[Stored items]
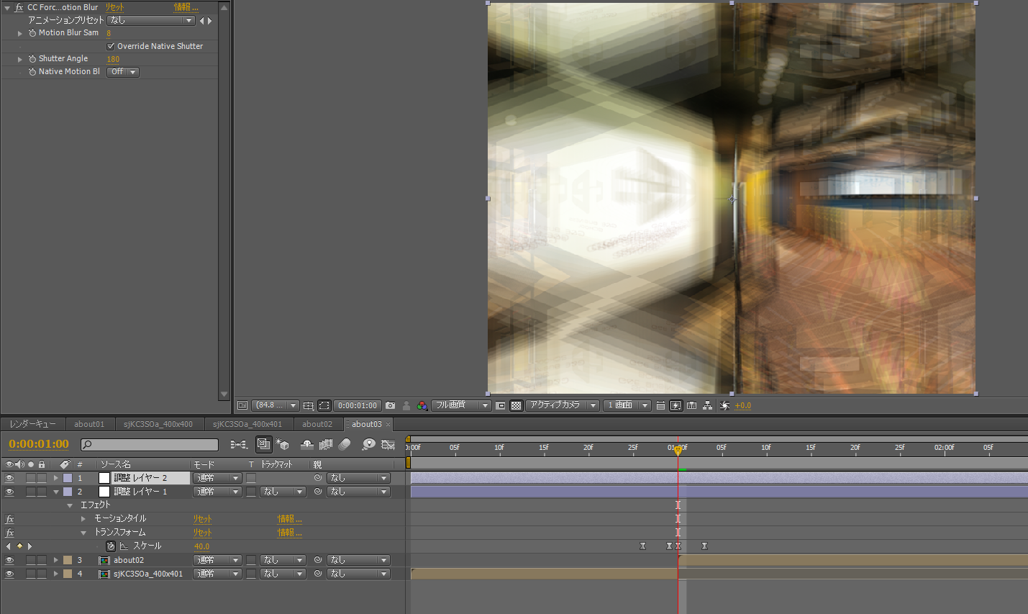Screen dimensions: 1028x614
Task: Open the composition flowchart icon in viewer
Action: tap(708, 405)
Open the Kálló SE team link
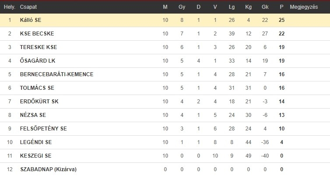Screen dimensions: 330x176 pyautogui.click(x=31, y=20)
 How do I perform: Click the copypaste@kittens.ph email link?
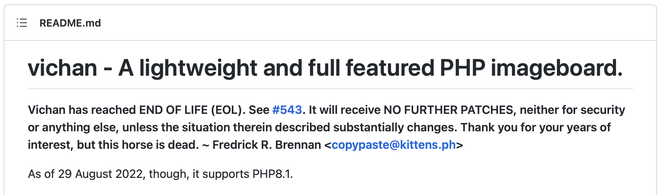[x=393, y=145]
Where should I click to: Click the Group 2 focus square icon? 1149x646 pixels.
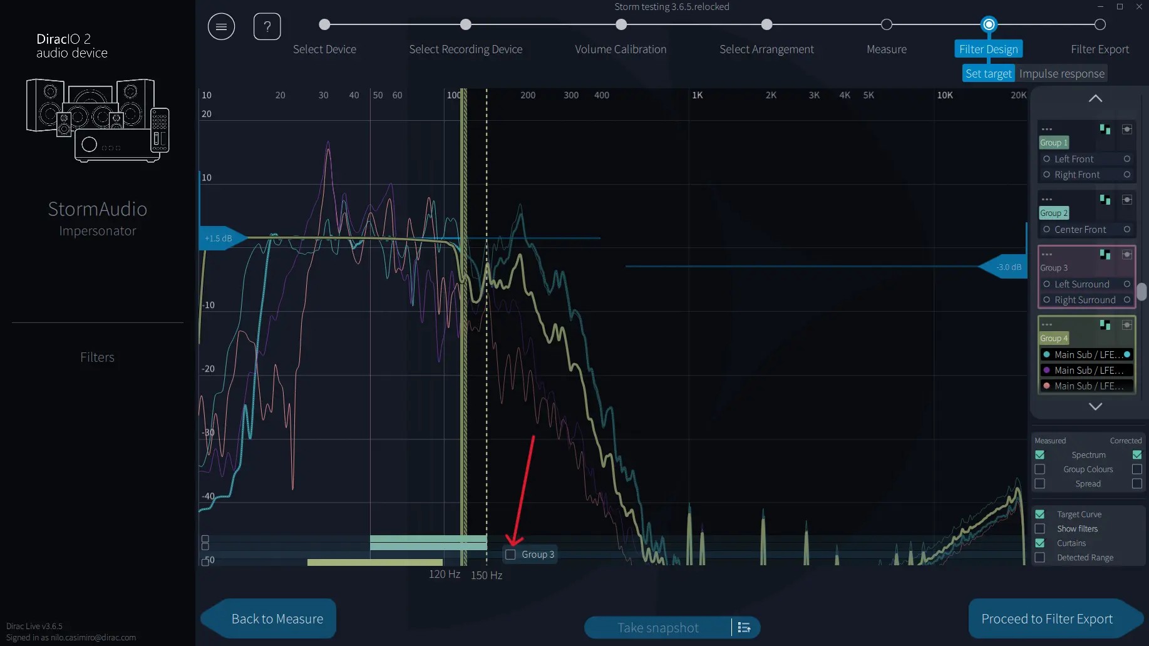pyautogui.click(x=1126, y=200)
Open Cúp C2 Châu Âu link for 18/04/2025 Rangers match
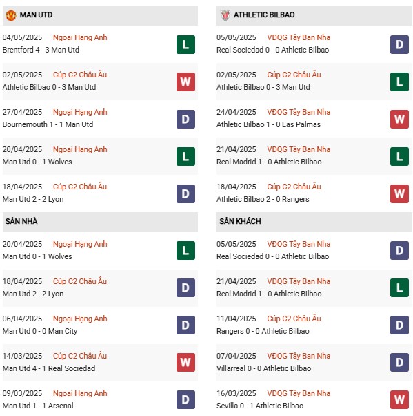 point(294,187)
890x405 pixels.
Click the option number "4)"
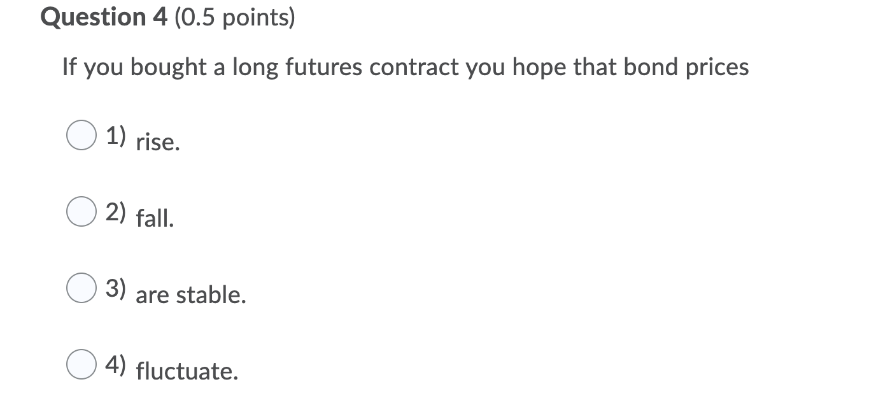click(116, 365)
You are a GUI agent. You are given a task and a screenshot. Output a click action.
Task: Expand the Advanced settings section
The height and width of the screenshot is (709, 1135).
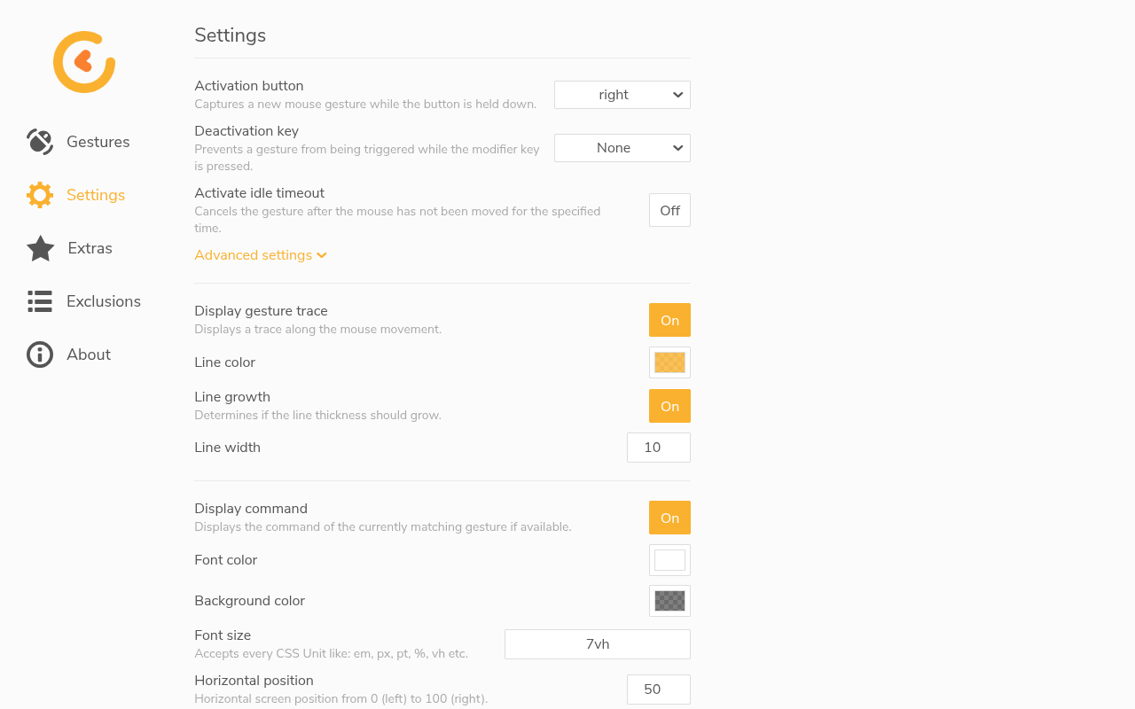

What is expected:
Starting at the line that contains "890x405 pixels.", write out every line through the end of the entries above exactly, and omit the pictures.

Response box:
890x405 pixels.
Click the option number "4)"
click(116, 365)
You are a GUI agent. You are given a task and a screenshot. Output a click action.
Task: Expand the Advanced settings section
The height and width of the screenshot is (709, 1135).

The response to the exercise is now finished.